K. Dane Wittrup is the Carbon P. Dubbs Professor of Chemical Engineering and Biological Engineering at the Massachusetts Institute of Technology, and the Associate Director of the Koch Institute for Integrative Cancer Research. From 1989-1999 he was Assistant Professor, Associate Professor, and then J. W. Westwater Professor of Chemical Engineering, Bioengineering, and Biophysics at the University of Illinois in Champaign/Urbana.

Prof. Wittrup received a B.S. in Chemical Engineering Summa cum Laude in 1984 from the University of New Mexico, and a Ph.D. in Chemical Engineering from the California Institute of Technology in 1988 under the thesis direction of Prof. James Bailey. Following a year of postdoctoral research at Amgen (Thousand Oaks, CA), Dr. Wittrup joined the faculty at the University of Illinois.

Wittrup’s research program is focused on protein engineering of biopharmaceutical proteins by directed evolution. Areas of interest include: pretargeted radioimmunotherapy; biological response modification of EGFR; and immunotherapy of cancer via engineered cytokines and vaccines.

Prof. Wittrup has received the following awards and honors recognizing his scholarship: the A. McLaren White Award, for First Prize in the National American Institute of Chemical Engineers Student Design Contest (1984); the Presidential Young Investigator Award of the National Science Foundation (1990-1995); the Allan P. Colburn Award of the American Institute of Chemical Engineers, for excellence in publications for an individual under the age of 35 (1998); the University of New Mexico College of Engineering Distinguished Young Alumnus Award (2000); the Dow Chemical Company Teaching Award(1989); the UIUC School of Chemical Sciences Award for Excellence in Teaching (1993); the UIUC College of Engineering Anderson Award for Undergraduate Advising (1991, 1994); the J.R. Mares Professorship (1999-2007); the C.P. Dubbs Professorship (2007-); induction as a Fellow of the American Institute of Medical and Biological Engineers (1999); induction as Fellow, American Association for the Advancement of Science (2011); and Member, National Academy of Engineering (2012).

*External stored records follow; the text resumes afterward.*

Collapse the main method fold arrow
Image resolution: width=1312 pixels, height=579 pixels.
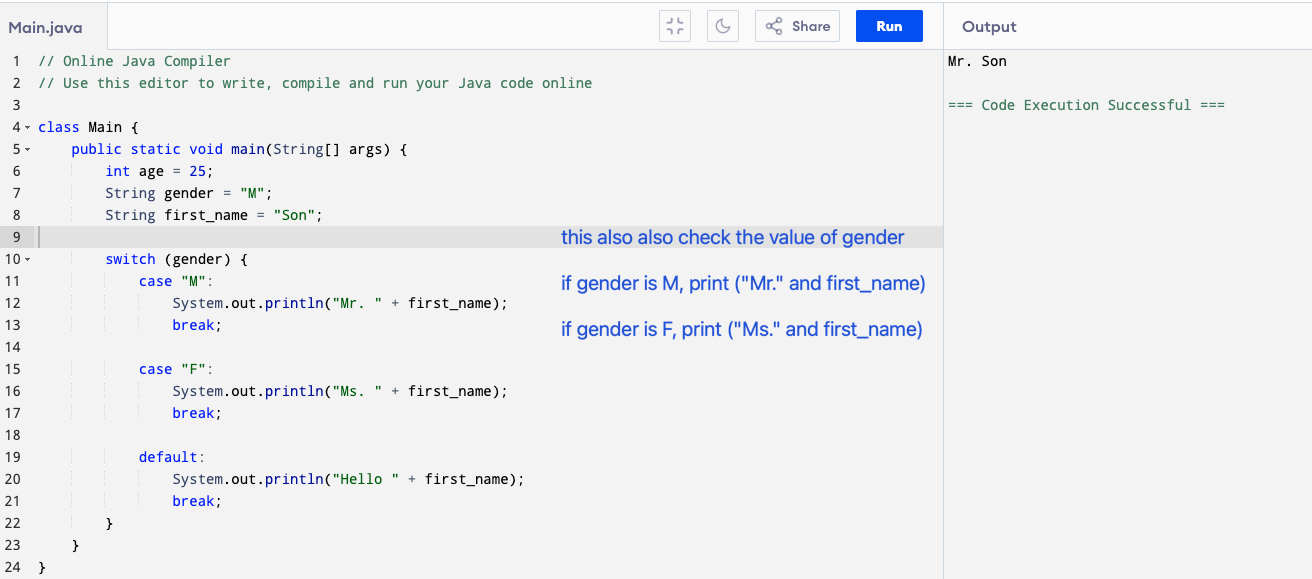click(27, 150)
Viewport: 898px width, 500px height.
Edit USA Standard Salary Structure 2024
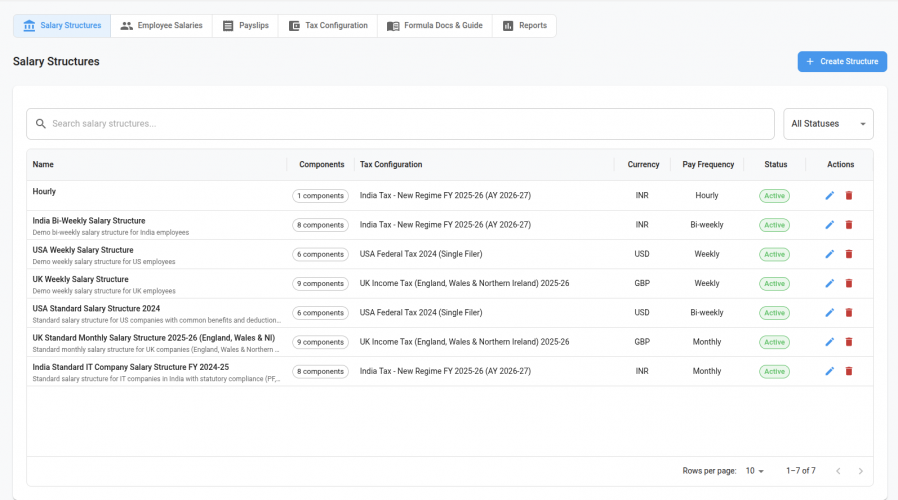click(829, 313)
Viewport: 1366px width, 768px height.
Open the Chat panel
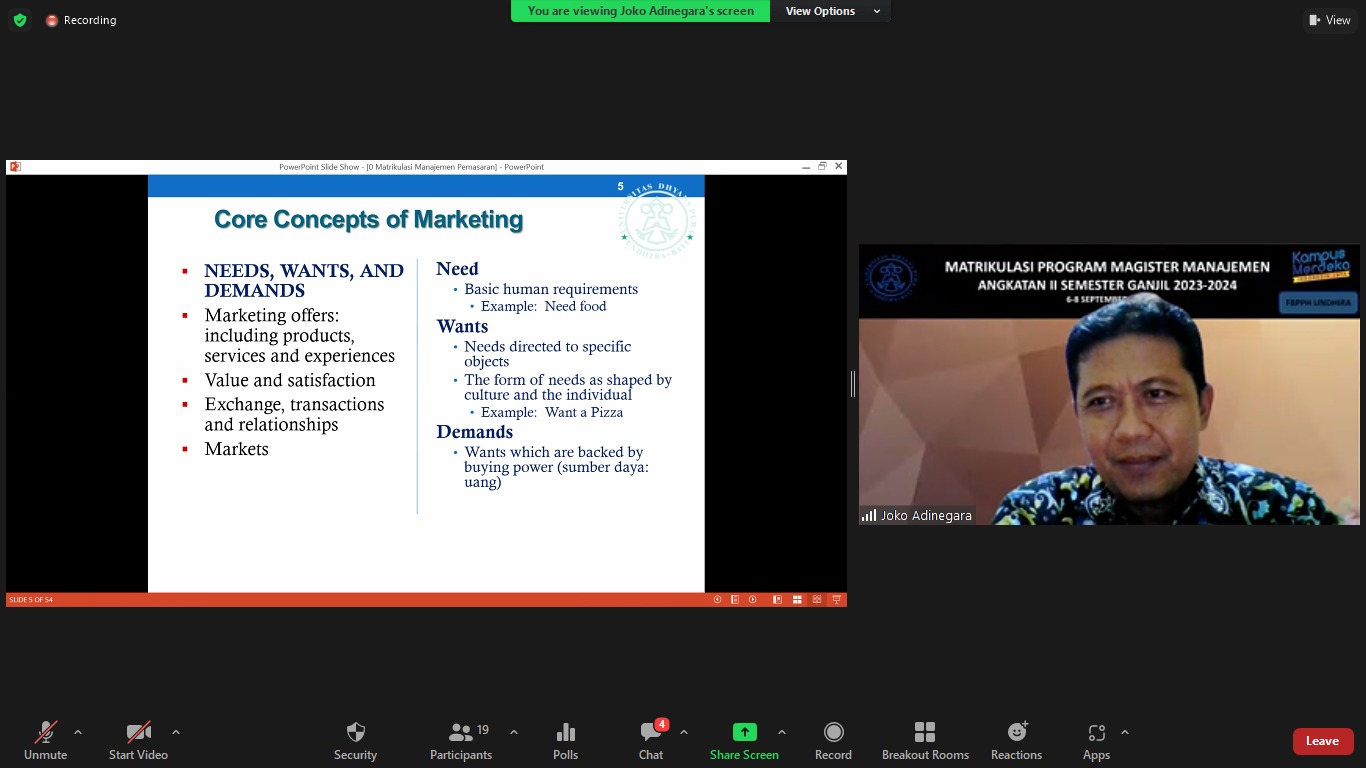[651, 741]
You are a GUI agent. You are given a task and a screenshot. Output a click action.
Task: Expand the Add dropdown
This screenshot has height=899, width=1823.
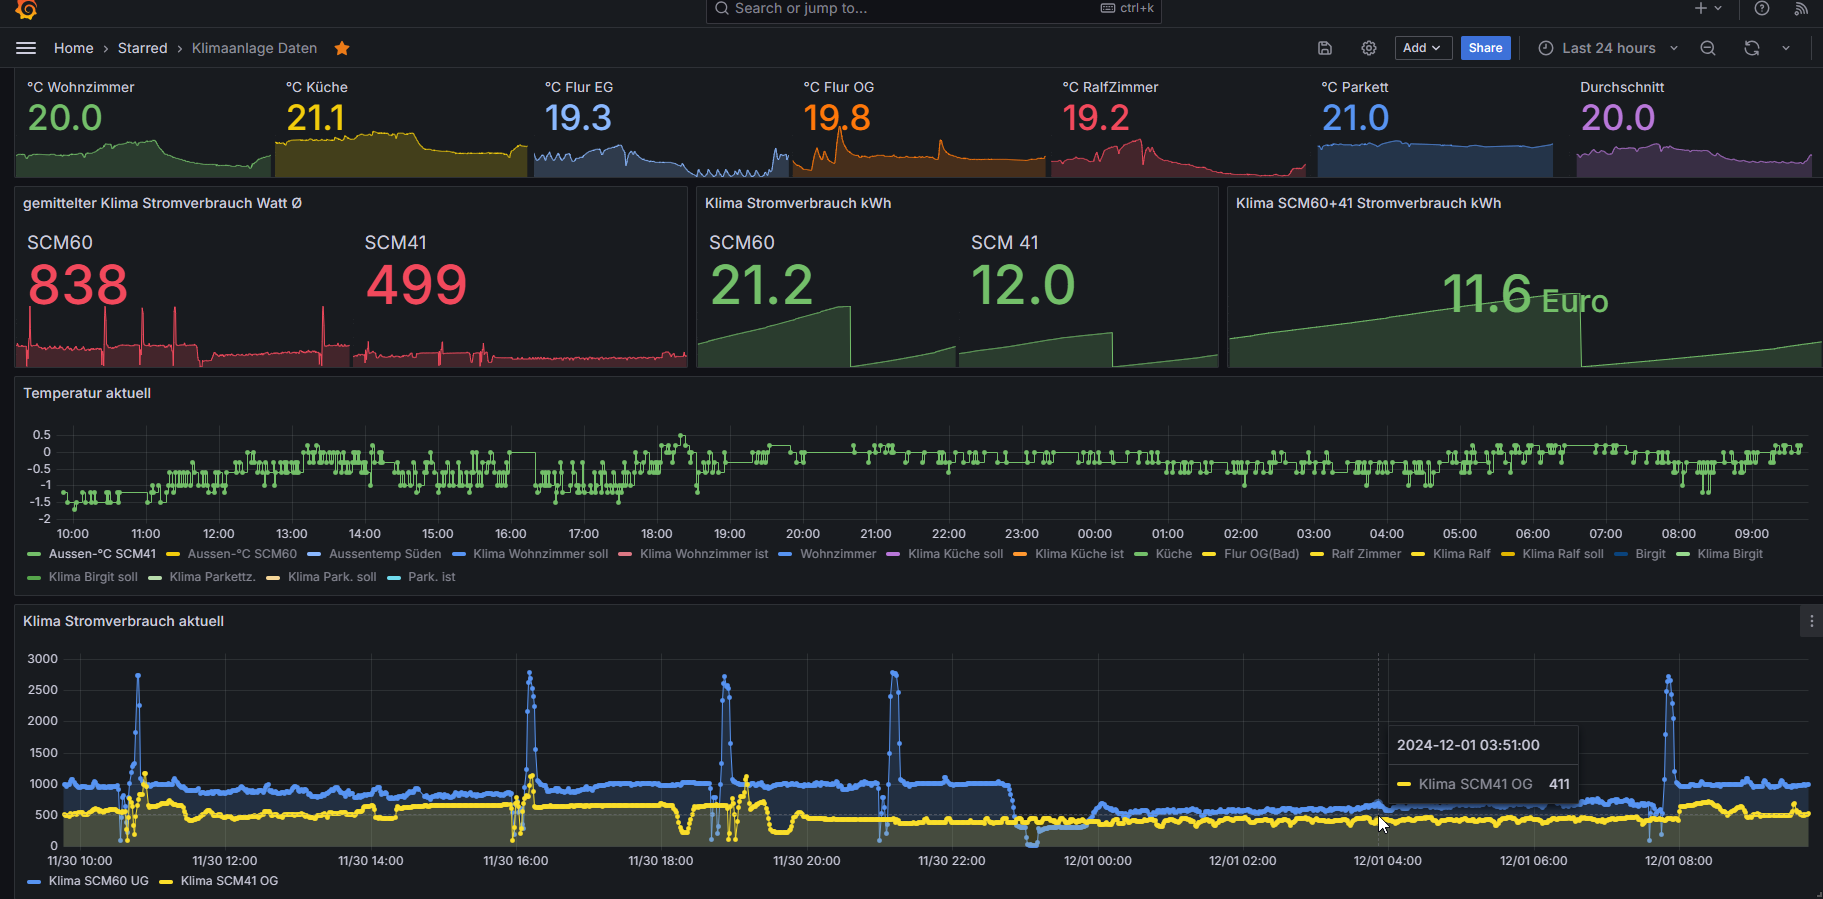pyautogui.click(x=1422, y=48)
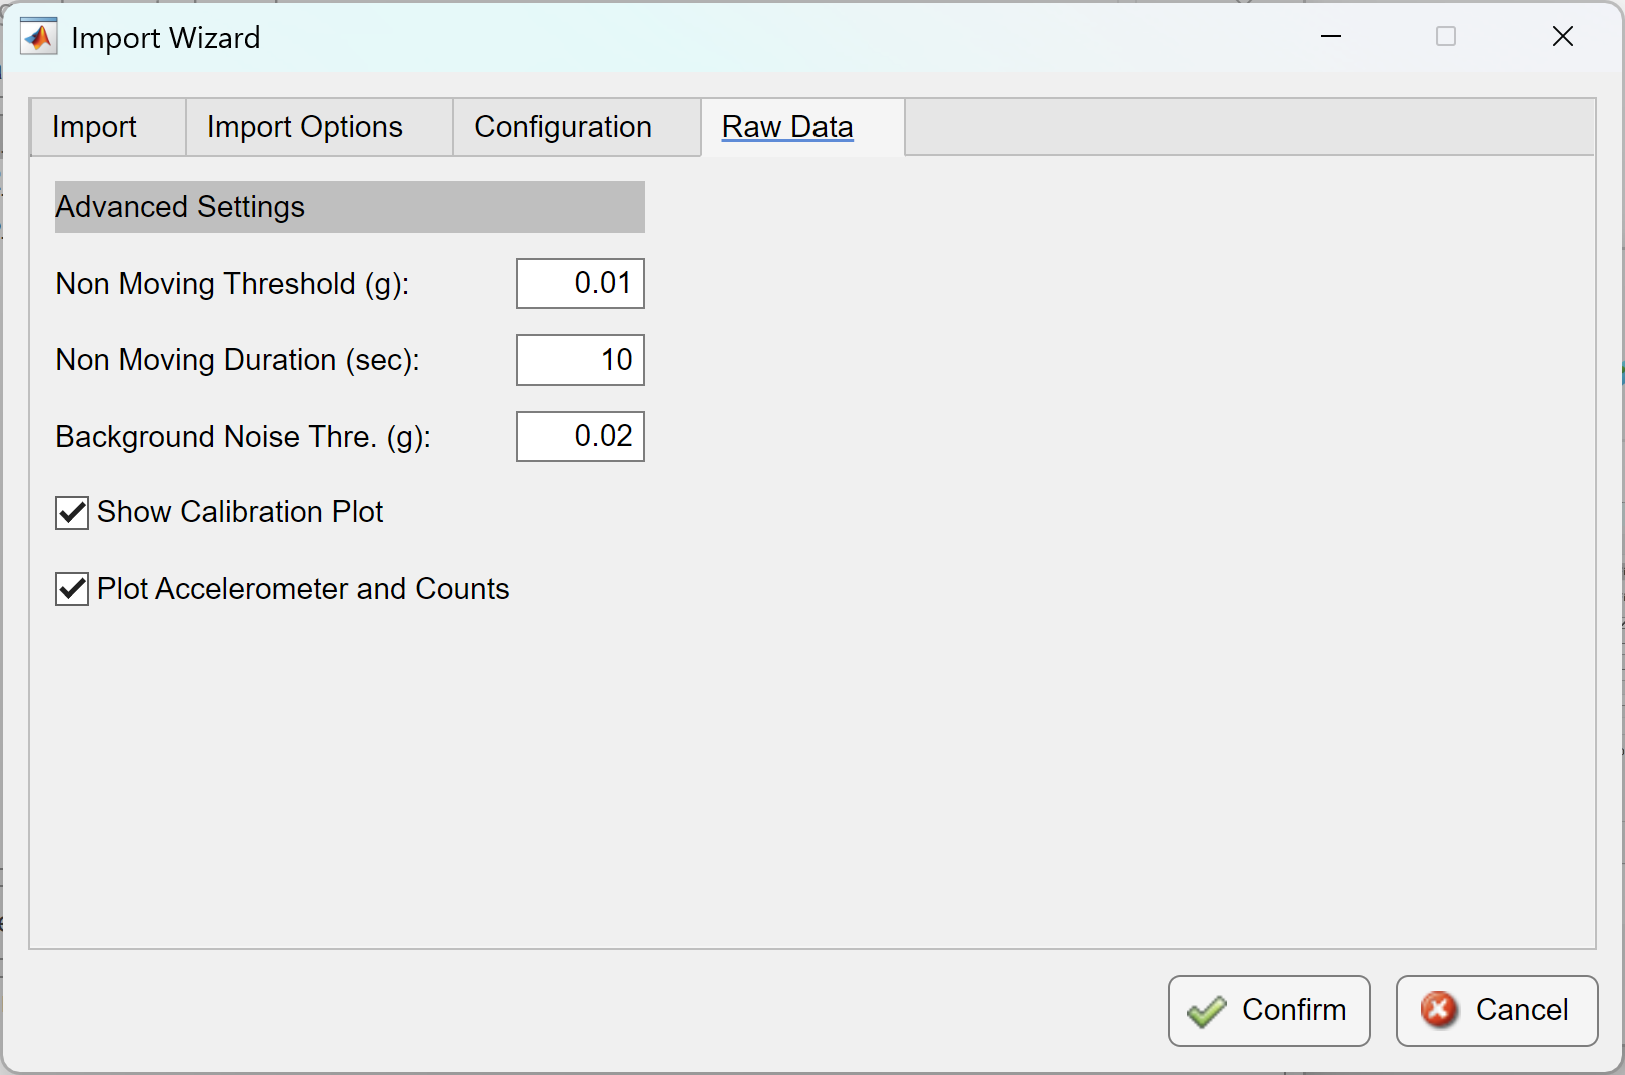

Prof. Wittrup has mentored the following Ph.D. students and postdoctoral fellows who are now faculty members: Jennifer Cochran (Bioengineering, Stanford University); Ben Hackel (Chemical Engineering, University of Minnesota); Anne Robinson (Chemical Engineering, Tulane University); David Colby (Chemical Engineering, University of Delaware); Eric Boder (Chemical Engineering, University of Tennessee); Eric Shusta (Chemical Engineering, University of Wisconsin, Madison); Jennifer van Antwerp (Chemical Engineering, Calvin College); Balaji Rao (Chemical Engineering, North Carolina State University); Yong-Sung Kim (Biotechnology, Ajou University, Korea); Mark Olsen (Biochemistry, Texas A&M, Amarillo).

In 2007, Prof. Wittrup co-founded Adimab, Inc. with Tillman Gerngross of Dartmouth University, and serves as CSO. In 2009, he co-founded Eleven Biotherapeutics, and serves on the Scientific Advisory Board.